Kyle aurait voulu s'énerver contre cette remarque, sa rage de la soirée toujours pas passée, mais il souriait contre son oreiller, en se félicitant d'être caché dos à eux.
- Très bien, alors prête-lui le tiens, dit Kenny. Stan grogna.
- D'accord. C'est bien pour t'éviter son courroux. Kyle l'entendit ouvrir son sac de voyage
- Merci, Stan ! dit Butters. T'es le meilleur. La porte de la salle de bain s'ouvrit et se referma.
- Tu n'as pas intérêt à, hum, le titiller pendant qu'il porte mon maillot, dit Stan à Kenny.
- Beurk, dégueu ! cria Cartman.

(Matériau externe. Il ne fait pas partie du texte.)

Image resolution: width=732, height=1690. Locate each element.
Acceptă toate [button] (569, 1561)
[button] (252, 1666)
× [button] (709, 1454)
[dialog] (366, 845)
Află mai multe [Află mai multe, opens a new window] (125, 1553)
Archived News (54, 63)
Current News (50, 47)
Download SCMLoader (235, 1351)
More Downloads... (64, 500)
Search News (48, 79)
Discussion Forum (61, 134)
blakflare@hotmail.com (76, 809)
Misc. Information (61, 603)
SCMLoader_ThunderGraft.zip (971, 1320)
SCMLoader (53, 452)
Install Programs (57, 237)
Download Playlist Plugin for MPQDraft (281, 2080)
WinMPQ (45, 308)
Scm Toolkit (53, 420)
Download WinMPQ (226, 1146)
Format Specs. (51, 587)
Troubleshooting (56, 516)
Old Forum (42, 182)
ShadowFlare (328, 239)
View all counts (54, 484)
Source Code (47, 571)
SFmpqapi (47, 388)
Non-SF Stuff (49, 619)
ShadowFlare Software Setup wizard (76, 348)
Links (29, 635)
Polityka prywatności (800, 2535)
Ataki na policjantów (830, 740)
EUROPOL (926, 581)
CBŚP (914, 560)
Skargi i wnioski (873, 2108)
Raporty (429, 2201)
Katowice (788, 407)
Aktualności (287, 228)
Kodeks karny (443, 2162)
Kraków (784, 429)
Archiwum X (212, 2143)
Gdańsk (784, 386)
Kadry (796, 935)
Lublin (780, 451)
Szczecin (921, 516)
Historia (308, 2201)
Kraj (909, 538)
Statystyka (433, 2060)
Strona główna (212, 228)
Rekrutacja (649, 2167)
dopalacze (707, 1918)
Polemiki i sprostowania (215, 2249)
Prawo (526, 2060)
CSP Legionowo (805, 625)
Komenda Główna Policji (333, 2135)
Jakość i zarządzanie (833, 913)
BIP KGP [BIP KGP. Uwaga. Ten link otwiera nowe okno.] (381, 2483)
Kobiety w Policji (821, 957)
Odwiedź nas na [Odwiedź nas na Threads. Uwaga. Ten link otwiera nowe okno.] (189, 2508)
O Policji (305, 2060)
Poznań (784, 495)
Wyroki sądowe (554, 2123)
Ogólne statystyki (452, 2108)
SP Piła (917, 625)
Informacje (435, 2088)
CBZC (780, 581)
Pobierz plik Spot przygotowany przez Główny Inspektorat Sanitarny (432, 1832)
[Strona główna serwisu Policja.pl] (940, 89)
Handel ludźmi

Je viens de manger !
- Je t'ai dit de la fermer, tu vas réveiller Kyle ! répliqua Stan en chuchotant très vite. Cartman ricana.
- Comme si j'en avais quelque chose à foutre. Kenny, à quoi tu joues tête de nœud ?
- Je me change.
- Ag – Aaaarg ! Cartman étouffa ses cris d'horreur en se jetant sous la couette.
- Arrête de faire le con, t'as déjà vu Kenny à poil avant, dit Stan.
- Tu es sûr que tu ne veux pas venir avec nous ? demanda Kenny en ignorant Cartman qui brayait comme s'il allait mourir à la vue ses fesses de Kenny.
- Même si je voulais je ne pourrais pas, maintenant, répondit Stan. Butters a mon maillot.
- Tu pourrais prendre celui de Kyle. Ça ne dérangerait pas, tu sais. Si c'était ton cul.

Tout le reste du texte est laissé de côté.